● **QUOTED PASSAGE**

Newspapers, Greenslade and Journalism Students
Essentially, I think Greenslade is displaying exactly the same sort of myopia that I criticised in Caesar – his post suggests the same reflexive association of the words journalist and journalism with the national newspapers. And I don’t accept that his anecdotal experience of his City students reflects the whole truth. I work alongside City graduates in a B2B company doing multimedia journalism. I have guest lectured to Cardiff’s journalism postgraduates at JOMEC for the last couple of years, and I know for sure that they don’t all aspire to be on national newspapers – because some of them are on a broadcast track, some of them are on a magazine track, and some of them came to talk to me afterwards about their ideas for a self-run hyperlocal news site. All of them equally aspire to be journalists – but they subscribe to a broader definition of the term.

● **DATA SECTION**
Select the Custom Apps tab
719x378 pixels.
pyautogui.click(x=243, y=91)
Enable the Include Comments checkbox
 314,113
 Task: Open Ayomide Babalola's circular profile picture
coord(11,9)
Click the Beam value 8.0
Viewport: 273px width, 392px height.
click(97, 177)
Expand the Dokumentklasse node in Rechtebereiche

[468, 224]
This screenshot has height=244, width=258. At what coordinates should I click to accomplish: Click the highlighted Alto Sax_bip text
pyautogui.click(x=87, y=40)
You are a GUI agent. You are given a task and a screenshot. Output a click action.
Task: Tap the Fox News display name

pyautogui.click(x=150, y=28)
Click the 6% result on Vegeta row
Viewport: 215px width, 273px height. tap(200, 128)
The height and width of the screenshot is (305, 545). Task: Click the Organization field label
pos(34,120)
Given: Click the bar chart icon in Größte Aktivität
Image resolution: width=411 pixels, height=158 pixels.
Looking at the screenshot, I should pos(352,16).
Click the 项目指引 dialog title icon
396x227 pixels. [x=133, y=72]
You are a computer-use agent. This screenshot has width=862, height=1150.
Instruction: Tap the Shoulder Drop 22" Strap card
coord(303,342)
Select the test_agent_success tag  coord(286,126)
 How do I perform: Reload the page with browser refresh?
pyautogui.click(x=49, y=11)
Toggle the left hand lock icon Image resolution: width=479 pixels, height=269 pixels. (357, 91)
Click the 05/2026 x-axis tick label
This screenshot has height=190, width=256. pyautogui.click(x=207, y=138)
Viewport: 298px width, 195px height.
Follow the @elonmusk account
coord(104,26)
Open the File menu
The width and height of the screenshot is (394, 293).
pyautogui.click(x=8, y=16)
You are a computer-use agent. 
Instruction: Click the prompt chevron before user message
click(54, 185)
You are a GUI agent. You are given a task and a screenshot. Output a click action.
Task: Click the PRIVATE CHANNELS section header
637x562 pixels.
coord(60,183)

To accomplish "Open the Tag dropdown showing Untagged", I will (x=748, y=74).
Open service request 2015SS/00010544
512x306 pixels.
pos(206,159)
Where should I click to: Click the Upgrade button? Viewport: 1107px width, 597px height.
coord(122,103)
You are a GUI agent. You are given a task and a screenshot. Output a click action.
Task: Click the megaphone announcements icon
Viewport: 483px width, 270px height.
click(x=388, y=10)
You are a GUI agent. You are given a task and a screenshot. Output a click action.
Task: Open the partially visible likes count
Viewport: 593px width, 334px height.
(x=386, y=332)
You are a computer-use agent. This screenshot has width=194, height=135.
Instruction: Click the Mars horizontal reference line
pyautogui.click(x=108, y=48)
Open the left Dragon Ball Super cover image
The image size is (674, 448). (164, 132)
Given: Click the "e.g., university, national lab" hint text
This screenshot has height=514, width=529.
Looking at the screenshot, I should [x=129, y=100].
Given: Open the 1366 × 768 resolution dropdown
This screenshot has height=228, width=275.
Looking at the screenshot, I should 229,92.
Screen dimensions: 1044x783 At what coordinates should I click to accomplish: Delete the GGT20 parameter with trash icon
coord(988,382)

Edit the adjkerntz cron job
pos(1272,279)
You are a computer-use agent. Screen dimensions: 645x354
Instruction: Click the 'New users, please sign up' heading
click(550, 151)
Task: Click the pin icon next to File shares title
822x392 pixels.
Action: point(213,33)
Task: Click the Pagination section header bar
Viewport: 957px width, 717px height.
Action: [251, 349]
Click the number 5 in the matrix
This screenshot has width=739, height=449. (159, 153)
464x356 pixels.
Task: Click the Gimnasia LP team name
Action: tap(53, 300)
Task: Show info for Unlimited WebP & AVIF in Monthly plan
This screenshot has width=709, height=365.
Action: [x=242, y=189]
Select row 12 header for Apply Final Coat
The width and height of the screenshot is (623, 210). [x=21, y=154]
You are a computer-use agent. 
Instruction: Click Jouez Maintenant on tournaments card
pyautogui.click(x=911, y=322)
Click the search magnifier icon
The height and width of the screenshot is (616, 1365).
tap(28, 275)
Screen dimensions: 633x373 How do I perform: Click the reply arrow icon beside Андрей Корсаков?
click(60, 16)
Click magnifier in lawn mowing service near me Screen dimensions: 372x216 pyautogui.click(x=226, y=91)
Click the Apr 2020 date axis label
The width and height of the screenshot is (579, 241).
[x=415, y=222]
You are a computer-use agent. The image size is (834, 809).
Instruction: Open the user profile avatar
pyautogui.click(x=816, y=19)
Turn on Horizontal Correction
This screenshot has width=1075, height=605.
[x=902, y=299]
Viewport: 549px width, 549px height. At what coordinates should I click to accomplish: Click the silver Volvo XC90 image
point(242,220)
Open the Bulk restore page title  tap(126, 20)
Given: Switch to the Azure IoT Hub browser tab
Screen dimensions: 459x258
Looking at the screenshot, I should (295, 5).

● **WORK TO COMPLETE**
a) Using the passage about Greenslade and journalism students, decide whether each statement agrees with it. Answer yes or no, and quote the words that settle it. (i) The writer has guest lectured to journalism postgraduates at JOMEC for the last couple of years. (ii) The writer works alongside Cardiff graduates in a B2B company. (iii) The writer accepts that Greenslade's experience of his City students reflects the whole truth.
b) The passage about Greenslade and journalism students sorts some of the Cardiff postgraduates by the kind of work they have in view. List each of these groups.
c) Carry on the passage about Greenslade and journalism students from its final sentence.
The items after the passage about Greenslade and journalism students are separate material.

● **ANSWERS GIVEN**
a)
(i) Yes: "I have guest lectured to Cardiff’s journalism postgraduates at JOMEC for the last couple of years"
(ii) No: "I work alongside City graduates in a B2B company doing multimedia journalism"
(iii) No: "And I don’t accept that his anecdotal experience of his City students reflects the whole truth."

b)
- Those on a broadcast track
- Those on a magazine track
- Those with ideas for a self-run hyperlocal news site

c)
I would suggest that even the use of the term digital native in the post title is difficult. There is much to quibble with in the very idea of a digital native. And its use here symptomatic of a false dichotomy set up in Greenslade’s post – between a career in the nationals and entrepreneurial journalist online. I work for a B2B publisher that still makes a significant chunk of its revenue from magazines. The paper kind. I am not a digital fundamentalist, and to suggest that was the argument I was making is to completely ignore the “broader church” point of my post.
There are more journalism students out there than there are jobs in newspapers. There are more students than there are available jobs in all traditional media. In that context, to conduct discussion in terms that suggest that there’s the national newspapers and not much else is doing thousands of journalists, our profession as a whole and those very students that started this conversation a terrible disservice.